#### Exercise instructions
Please report how many lines of the records below contain the string "month", and give only the number. Case counts.

#### Input records
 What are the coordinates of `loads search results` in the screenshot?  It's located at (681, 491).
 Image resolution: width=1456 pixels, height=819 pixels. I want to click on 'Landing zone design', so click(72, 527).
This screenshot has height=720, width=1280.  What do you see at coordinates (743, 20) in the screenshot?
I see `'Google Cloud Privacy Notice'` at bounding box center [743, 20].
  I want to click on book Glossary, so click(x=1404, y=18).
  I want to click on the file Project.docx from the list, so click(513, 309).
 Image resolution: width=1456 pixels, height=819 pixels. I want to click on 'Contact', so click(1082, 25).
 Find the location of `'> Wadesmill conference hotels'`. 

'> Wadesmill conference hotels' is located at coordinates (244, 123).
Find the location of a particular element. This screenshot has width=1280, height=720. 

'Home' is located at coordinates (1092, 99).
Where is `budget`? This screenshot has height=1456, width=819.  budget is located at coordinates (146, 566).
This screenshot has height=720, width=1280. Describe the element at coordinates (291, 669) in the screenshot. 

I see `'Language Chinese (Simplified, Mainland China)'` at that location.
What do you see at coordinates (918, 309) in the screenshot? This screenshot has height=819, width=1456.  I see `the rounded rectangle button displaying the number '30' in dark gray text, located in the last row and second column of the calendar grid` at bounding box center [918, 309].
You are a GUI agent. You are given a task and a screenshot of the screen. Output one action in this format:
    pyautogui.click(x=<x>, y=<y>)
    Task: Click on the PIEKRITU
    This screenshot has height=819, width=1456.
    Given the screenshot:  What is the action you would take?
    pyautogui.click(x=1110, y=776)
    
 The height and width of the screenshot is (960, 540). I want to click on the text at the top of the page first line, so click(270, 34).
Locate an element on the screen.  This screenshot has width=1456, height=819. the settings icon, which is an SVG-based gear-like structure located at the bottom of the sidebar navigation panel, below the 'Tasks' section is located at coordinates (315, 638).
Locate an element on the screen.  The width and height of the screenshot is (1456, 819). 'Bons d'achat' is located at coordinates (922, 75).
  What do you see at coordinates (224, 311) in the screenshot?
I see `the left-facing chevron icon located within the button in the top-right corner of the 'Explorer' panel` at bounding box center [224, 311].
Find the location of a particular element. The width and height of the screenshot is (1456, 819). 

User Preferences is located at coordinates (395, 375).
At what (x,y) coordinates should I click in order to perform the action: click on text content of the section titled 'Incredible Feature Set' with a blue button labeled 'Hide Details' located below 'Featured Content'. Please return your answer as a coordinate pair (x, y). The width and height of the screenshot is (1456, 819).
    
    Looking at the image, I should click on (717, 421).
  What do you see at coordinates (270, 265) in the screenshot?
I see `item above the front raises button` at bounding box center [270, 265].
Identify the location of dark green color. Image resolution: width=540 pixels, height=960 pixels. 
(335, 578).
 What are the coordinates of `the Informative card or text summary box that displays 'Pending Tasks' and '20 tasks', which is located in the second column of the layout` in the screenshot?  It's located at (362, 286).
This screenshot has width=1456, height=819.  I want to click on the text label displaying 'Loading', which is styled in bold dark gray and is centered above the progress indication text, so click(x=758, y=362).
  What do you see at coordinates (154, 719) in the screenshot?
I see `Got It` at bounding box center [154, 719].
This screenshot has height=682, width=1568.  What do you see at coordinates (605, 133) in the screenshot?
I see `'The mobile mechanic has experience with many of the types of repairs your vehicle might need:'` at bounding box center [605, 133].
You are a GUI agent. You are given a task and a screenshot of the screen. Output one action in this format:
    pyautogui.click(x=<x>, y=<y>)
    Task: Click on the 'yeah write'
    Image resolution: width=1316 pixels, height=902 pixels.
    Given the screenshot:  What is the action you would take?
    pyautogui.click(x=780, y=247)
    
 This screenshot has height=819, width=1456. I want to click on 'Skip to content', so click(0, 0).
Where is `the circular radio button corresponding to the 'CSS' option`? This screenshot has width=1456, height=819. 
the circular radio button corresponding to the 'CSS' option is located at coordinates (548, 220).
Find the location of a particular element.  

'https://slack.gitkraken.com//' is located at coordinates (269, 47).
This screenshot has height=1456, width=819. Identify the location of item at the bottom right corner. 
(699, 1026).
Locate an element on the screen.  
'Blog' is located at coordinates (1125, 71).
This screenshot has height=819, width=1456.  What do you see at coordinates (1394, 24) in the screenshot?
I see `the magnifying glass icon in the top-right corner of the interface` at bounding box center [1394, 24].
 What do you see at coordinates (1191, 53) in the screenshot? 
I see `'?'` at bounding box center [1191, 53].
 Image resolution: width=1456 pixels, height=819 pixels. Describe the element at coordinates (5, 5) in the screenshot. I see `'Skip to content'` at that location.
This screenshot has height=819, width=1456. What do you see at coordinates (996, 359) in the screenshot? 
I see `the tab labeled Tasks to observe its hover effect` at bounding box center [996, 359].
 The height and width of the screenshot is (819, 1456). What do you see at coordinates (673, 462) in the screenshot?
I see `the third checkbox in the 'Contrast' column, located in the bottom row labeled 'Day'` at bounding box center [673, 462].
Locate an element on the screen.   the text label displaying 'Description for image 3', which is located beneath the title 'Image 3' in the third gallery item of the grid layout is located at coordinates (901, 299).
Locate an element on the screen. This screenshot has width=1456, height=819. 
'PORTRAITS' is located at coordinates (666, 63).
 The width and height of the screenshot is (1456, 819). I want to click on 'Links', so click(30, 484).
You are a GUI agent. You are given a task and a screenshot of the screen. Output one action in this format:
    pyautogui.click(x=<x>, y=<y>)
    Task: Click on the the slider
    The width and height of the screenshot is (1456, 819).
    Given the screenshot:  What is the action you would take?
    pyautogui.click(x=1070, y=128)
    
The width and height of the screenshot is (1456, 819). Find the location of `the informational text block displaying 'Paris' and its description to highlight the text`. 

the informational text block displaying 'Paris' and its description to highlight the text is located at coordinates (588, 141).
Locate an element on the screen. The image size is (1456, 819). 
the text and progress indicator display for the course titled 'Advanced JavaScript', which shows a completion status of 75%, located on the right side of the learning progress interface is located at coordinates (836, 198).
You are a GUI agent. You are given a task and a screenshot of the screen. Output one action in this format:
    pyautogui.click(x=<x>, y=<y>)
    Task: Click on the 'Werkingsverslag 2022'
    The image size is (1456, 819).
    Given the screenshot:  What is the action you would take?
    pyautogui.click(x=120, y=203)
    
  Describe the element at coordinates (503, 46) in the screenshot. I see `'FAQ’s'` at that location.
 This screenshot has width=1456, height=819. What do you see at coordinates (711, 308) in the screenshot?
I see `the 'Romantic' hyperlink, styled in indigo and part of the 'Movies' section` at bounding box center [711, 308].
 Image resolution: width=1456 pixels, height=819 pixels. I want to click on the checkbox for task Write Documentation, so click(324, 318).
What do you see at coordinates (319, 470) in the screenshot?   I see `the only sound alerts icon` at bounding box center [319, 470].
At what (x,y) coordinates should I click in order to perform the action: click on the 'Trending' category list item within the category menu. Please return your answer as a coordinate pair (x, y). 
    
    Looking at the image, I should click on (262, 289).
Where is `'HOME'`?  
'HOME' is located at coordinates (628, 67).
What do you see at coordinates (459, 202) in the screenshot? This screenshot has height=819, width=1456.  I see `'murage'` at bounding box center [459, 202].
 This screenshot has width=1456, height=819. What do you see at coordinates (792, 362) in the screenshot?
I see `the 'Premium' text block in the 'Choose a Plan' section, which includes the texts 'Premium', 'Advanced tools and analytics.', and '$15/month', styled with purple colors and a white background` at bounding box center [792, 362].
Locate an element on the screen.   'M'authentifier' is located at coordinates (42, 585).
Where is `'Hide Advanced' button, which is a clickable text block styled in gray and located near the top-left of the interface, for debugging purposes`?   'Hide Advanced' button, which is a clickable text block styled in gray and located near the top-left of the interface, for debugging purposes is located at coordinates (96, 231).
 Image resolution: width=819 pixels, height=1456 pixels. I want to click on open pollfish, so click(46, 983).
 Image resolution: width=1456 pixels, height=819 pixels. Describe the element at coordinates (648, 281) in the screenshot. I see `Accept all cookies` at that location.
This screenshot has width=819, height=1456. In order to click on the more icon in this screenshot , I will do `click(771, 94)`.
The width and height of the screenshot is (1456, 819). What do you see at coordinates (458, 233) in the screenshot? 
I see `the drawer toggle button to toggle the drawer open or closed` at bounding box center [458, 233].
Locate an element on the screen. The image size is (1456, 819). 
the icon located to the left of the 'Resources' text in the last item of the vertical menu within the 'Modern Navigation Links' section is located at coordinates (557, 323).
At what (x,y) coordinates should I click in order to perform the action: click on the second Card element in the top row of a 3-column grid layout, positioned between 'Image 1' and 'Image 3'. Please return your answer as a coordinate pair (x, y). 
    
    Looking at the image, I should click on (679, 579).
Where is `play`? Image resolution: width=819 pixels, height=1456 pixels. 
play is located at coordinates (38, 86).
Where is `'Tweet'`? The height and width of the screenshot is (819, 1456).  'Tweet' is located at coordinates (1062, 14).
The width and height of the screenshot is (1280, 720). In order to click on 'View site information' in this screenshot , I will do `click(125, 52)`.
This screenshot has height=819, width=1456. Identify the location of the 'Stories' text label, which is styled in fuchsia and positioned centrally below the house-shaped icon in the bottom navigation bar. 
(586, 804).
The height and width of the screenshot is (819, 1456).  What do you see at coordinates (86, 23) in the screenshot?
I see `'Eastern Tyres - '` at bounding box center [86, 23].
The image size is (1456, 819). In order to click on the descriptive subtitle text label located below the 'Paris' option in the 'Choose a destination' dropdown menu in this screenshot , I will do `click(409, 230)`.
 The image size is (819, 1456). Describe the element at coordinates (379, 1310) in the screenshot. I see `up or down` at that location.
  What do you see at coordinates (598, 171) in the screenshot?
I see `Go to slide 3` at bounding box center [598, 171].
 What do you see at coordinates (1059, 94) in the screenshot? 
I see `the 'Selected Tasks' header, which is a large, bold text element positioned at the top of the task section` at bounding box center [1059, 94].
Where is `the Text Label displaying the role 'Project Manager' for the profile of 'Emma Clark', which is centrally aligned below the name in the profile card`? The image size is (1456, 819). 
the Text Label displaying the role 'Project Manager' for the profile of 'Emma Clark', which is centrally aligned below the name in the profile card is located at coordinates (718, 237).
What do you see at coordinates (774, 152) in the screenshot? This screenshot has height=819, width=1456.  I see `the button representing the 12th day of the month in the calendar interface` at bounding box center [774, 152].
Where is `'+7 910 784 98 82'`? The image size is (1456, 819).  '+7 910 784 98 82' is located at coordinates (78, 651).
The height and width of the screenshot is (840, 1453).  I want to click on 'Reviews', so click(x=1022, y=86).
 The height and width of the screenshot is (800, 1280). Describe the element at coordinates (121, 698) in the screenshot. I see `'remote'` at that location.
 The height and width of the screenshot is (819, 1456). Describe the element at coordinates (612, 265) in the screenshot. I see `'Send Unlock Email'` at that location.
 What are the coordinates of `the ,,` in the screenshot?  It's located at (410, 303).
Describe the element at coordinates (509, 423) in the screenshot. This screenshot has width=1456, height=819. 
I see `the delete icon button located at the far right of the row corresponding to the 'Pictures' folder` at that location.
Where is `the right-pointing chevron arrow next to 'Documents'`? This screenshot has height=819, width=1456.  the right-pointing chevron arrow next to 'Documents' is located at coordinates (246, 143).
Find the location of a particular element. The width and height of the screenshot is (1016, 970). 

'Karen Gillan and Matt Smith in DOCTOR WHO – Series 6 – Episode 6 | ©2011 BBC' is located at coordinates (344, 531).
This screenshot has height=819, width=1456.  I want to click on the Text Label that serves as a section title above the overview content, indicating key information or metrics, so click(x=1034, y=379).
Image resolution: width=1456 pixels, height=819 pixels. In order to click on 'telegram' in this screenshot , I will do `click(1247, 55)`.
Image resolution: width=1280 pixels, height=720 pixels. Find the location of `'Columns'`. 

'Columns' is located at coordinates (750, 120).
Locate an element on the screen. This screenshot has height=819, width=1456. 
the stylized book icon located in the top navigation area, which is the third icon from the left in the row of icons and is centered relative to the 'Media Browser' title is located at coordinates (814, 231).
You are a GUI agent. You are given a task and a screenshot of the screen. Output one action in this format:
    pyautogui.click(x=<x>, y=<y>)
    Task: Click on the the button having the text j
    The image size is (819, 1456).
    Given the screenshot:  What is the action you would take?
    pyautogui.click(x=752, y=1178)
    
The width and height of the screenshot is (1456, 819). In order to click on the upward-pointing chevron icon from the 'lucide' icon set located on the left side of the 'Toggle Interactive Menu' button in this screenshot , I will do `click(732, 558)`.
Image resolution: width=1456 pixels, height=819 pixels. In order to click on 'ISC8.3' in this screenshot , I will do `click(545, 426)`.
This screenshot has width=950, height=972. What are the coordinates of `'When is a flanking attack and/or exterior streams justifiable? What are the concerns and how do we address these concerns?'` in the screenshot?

#### Expected answer
2